# DATA SUPPLIED:
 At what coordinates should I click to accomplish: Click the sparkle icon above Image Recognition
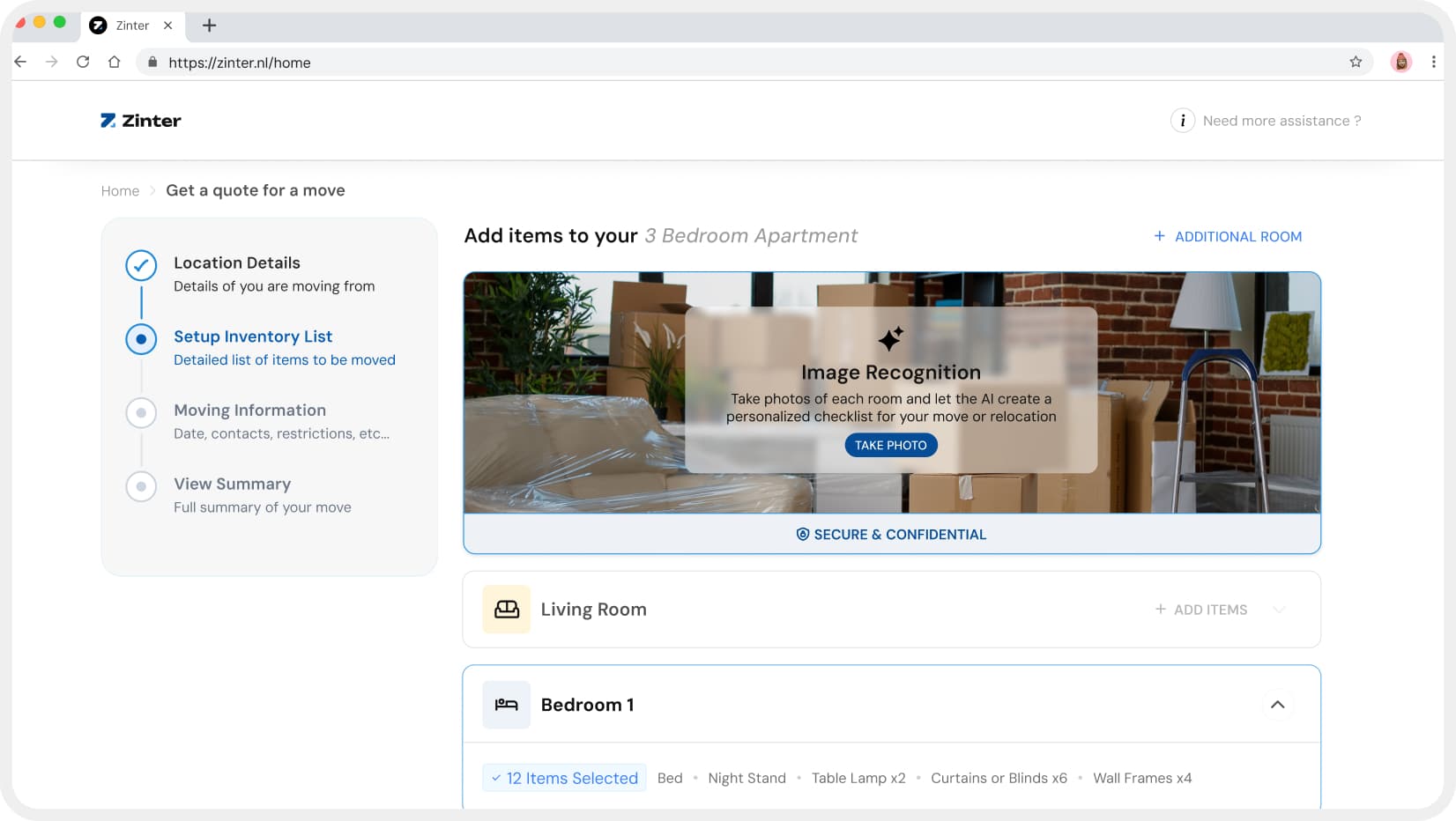[x=891, y=336]
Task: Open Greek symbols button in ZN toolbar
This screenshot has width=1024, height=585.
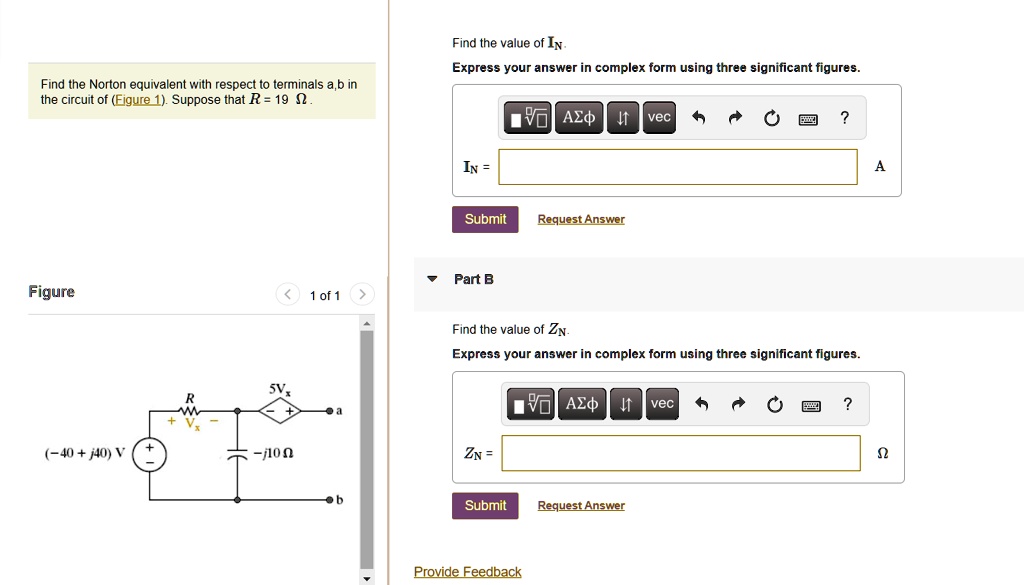Action: click(582, 403)
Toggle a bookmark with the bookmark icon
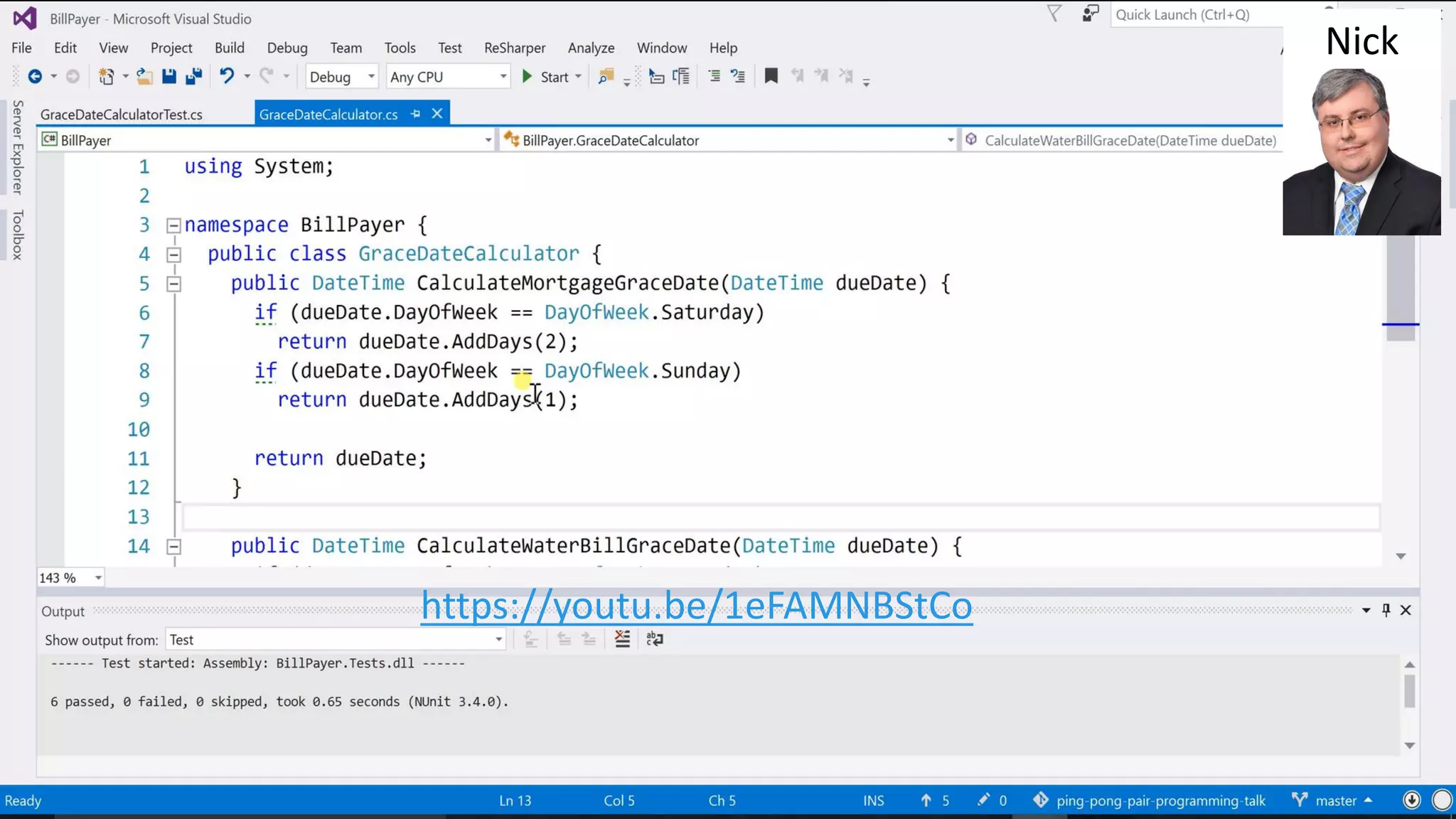The image size is (1456, 819). (771, 76)
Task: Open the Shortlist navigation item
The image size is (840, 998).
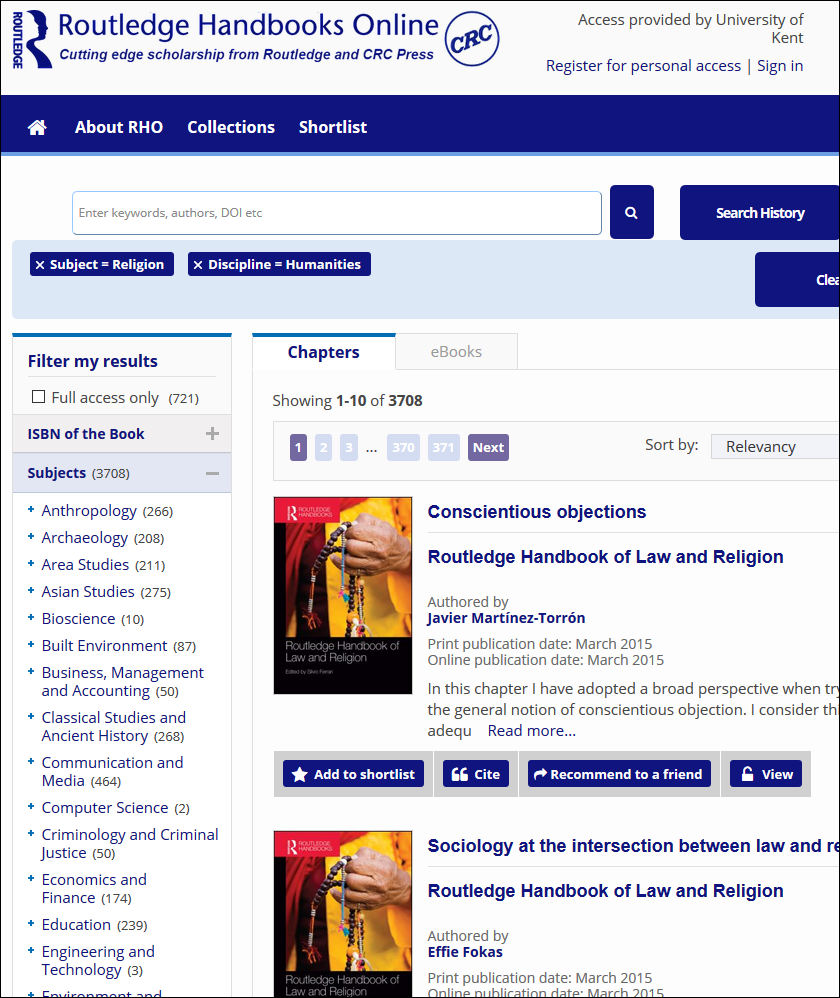Action: click(332, 127)

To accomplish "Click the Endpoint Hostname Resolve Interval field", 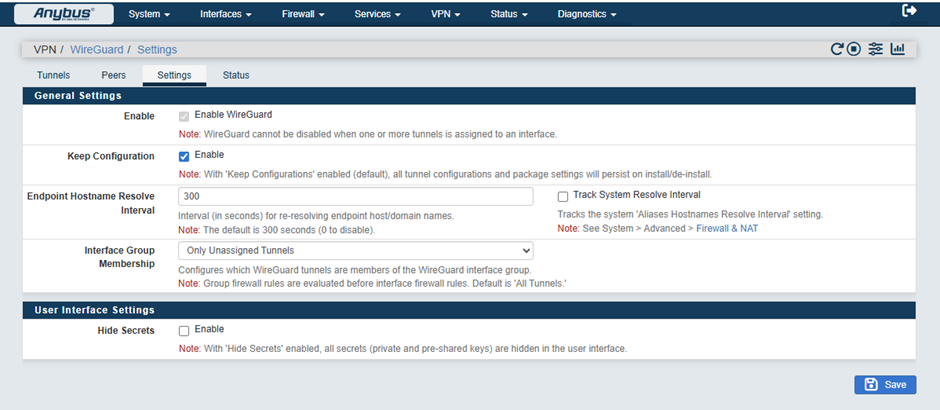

# PROBLEM REQUIREMENTS:
Pull out every line of the listing above that contains the word "Task".

# OUTPUT:
Task: Open Greek symbols button in ZN toolbar
Task: Open the Shortlist navigation item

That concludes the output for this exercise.